Official code repository for reproducing experiments in the paper.
If you find this code useful, please reference in your paper:
@inproceedings{palenicek2023value_expansion,
author = {Palenicek, D. and Lutter, M. and Carvalho, J. and Peters, J.},
title = {Diminishing Return of Value Expansion Methods in Model-Based Reinforcement Learning},
booktitle = {International Conference on Learning Representations},
year = {2023}
}
This repository provides JAX implementations of the follwing algorithms
- Soft Actor Critic (SAC) - Haarnoja et al. 2018
- Deep Deterministic Policy Gradients (DDPG) - Lillicrap et al. 2019
- Retrace - Munos et al. 2016
- Model-based Value Expansion (MVE) - Feinberg et al. 2018
- Stochastic Value Gradients (SVG) - Heess et al. 2015
All model-based algorithms can be run with a learned neural network dynamics model and with a brax based oracle dynamics model to eliminate model-errors for empirical analysis as done in the paper.
- Clone the repository
git clone https://github.com/danielpalen/value_expansion.git
- Optionally create a wandb account for experiment logging
- Chose either Docker or Conda for setup.
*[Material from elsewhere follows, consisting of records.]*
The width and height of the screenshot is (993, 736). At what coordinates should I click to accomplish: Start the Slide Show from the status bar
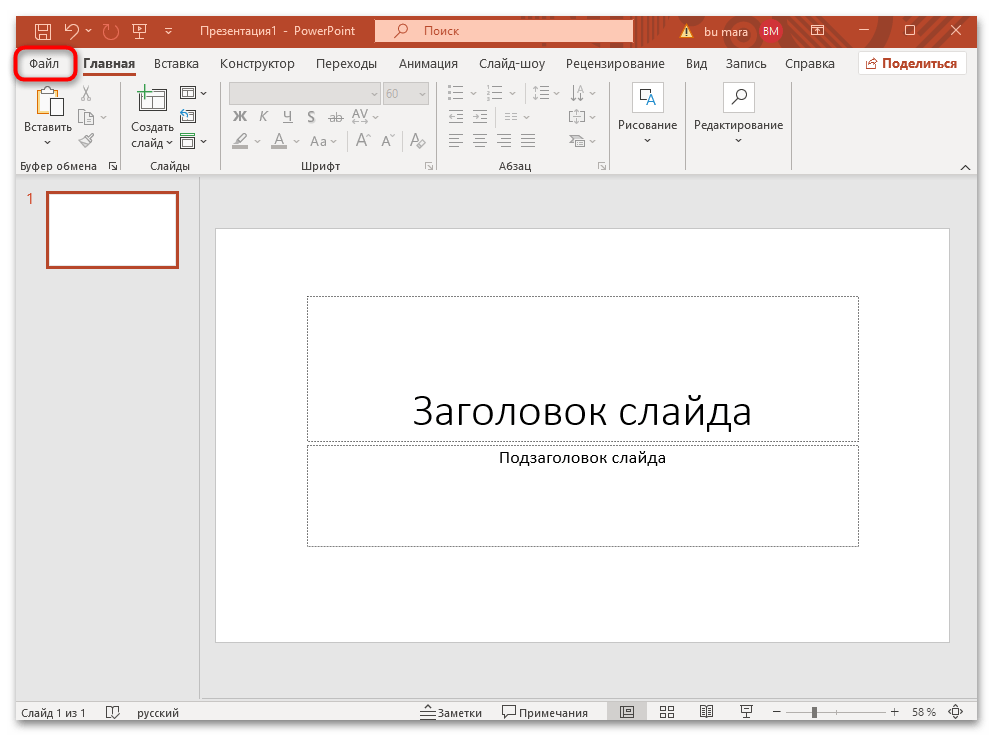(x=746, y=711)
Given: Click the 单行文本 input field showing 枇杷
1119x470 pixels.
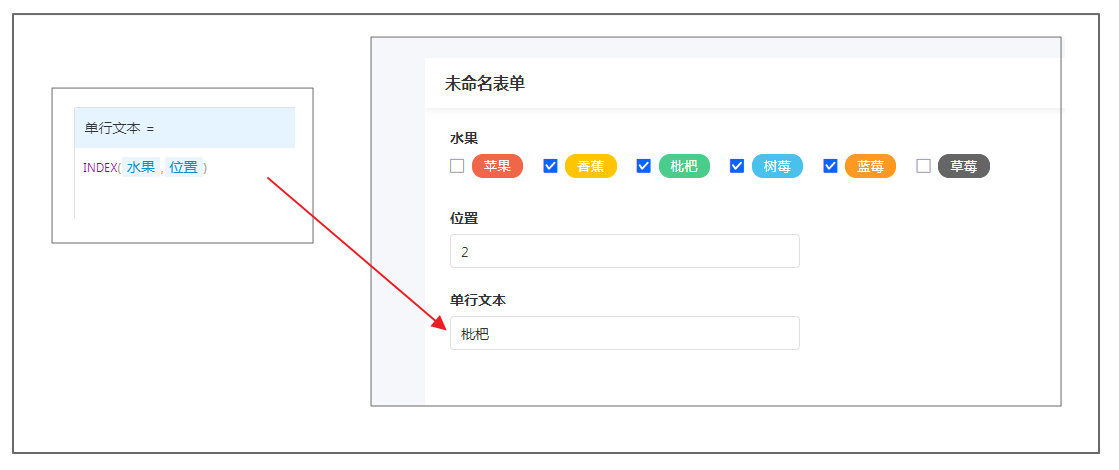Looking at the screenshot, I should click(624, 333).
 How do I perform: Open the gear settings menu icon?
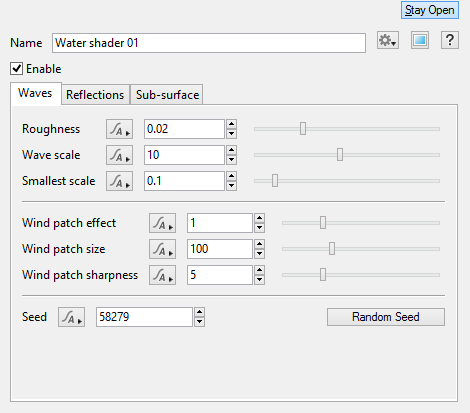pyautogui.click(x=388, y=40)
NOTE: While it is possible to run the code on CPU only, the setup instructions assume a NVIDIA GPU. If you want to run on CPU only, then you simply need to adjust the dependencies.
You need a working installation of Docker and the Nvidia Container Toolkit. We provide a sample docker build file. Use this command to build the docker Image.
docker build -t value_expansion -f Dockerfile .
To run an interactive container, just run
docker run --rm --gpus all -it value_expansion:latest /bin/bash
Alternatively, you can directly pass the experiment command to the container and run it without intermediate steps
docker run --rm --gpus all -it value_expansion:latest python run_experiment.py -wandb_mode disabled
NOTE: to use wandb, you need to either pass the WANDB_API_KEY
env variable to the container, use the wandb docker
command or wandb login
within the container.
If you cannot use Docker, you can setup a working conda environment. Make sure to have CUDA setup.
Create a conda environment and install the dependencies analoguously to how it is done in the Dockerfile
.
conda create -n value_expansion python=3.7
conda activate value_expansion
cd brax
pip install -e .[develop]
cd ..
pip install -e .
wandb login
If you do not have the right version of CUDA on your host system installing it right in conda might be an option:
conda activate value_expansion
conda install -c anaconda cudatoolkit==11.8
After setup installation, the main script is scripts/experiments/run_experiment.py
. The usage is as follows:
run_experiment.py [-h]
[-env {inverted_pendulum,cartpole,hopper,walker2d,halfcheetah}]
[-algo {SAC,SAC-RETRACE,SAC-MVE,SAC-VG,DDPG,DDPG-RETRACE,DDPG-MVE,DDPG-VG}]
[-H H] [-model_type {analytic,network}]
[-nparticles NPARTICLES] [-seed SEED] [-gpu GPU]
[-wandb_mode {online,disabled}]
[-wandb_entity WANDB_ENTITY]
[-wandb_project WANDB_PROJECT]
optional arguments:
-h, --help show this help message and exit
-env {inverted_pendulum,cartpole,hopper,walker2d,halfcheetah}
Environment to use
-algo {SAC,SAC-RETRACE,SAC-MVE,SAC-VG,DDPG,DDPG-RETRACE,DDPG-MVE,DDPG-VG}
Algorithm to use
-H H Value Expansion rollout horizon >= 0 (0 equals vanilla SAC)
-model_type {analytic,network} Choose between oracle model (analytic) and a learned NN model
-nparticles NPARTICLES Number of particles per value expansion target (default 1)
-seed SEED Experiment seed
-gpu GPU ID of the GPU to run on. Set to -1 to run on CPU
-wandb_mode {online,disabled} Toggle Wandb logging
-wandb_entity WANDB_ENTITY WandB entity to log to
-wandb_project WANDB_PROJECT WandB project to log into
Example usage to train SAC-MVE with an oracle model and H=5 on InvertedPendulum:
python run_experiment.py -env inverted_pendulum -algo SAC-MVE -H 5 -model_type analytic -gpu 0
NOTE: In order to activate wandb logging you also need to provide the following flags: -wandb_mode online -wandb_entity [WANDB_ENTITY]
.
The large experiment sweeps in the paper were performed on a slurm cluster. An example script is located in scripts/shell/slurm_job.sh
.
The script might need adaptation to run on your cluster.
We also provide a small script scripts/shell/submit_slurm_jobs.sh
which submits all configurations from the paper as slurm jobs using the above script slum_job.sh
script.
- The brax repository (https://github.com/google/brax) is forked into the subfolder
/brax
with slight modifications in the API which were required for this project. - Some of the code is inspired by the Brax SAC implementation.